L'activité des feux de forêt au Canada a décidé de s'intensifier en juillet 2026 – pile à l'heure pour la saison des éclairs, selon un aperçu saisonnier de plusieurs agences nord-américaines qui auraient probablement préféré avoir tort. Les brasiers ont envoyé des panaches de fumée déferler sur les États-Unis et le Canada, faisant de la qualité de l'air le sujet de conversation préféré de tout le monde.

Cette animation suit le carbone brun, les aérosols organiques émis par les incendies qui donnent aux panaches de fumée leur teinte caractéristique jaune, orange et brune – la façon qu'a la nature d'accessoiriser avec des polluants. Le carbone brun est un composant majeur des émissions de PM2,5 d'un incendie, un type de pollution atmosphérique qui peut aggraver les maladies cardiovasculaires et respiratoires, parce que pourquoi ne pas ajouter l'insulte à l'injure ? Le panache dérive à travers les cieux nord-américains du 14 au 20 juillet 2026, grâce aux données d'une version du modèle GEOS (Goddard Earth Observing System), qui assimile les données des satellites, des avions et des systèmes d'observation au sol. En plus des observations satellitaires des aérosols et des incendies, le modèle intègre également des données météorologiques telles que la température de l'air, l'humidité et les vents pour projeter le comportement du panache – parce que prédire la misère est une science.

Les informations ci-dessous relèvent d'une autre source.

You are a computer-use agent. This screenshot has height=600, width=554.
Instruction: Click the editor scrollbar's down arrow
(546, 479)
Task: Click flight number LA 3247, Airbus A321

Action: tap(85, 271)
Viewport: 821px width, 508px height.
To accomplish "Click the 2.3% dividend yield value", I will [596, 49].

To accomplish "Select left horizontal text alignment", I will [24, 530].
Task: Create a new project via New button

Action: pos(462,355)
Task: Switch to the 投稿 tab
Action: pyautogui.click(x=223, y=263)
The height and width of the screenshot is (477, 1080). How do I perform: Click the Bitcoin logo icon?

Le 14 juillet, au début de l'animation, de nombreux incendies avaient déjà éclaté, dont plus de 180 en Ontario et plusieurs dans le nord du Minnesota. Les vents ont transporté la fumée vers le sud-est, et le 15 juillet, le ciel est devenu brumeux et la qualité de l'air a décliné du sud de l'Ontario au Canada jusqu'au Midwest supérieur et au Nord-Est des États-Unis. Les 16 et 17 juillet, la qualité de l'air dans de nombreuses régions a continué de chuter, notamment à Détroit, où elle est restée dans la fourchette dangereuse pendant plusieurs jours consécutifs – un nouveau record que personne ne visait. Toronto, Chicago, New York et Washington D.C. ont connu une qualité de l'air allant de malsaine à dangereuse.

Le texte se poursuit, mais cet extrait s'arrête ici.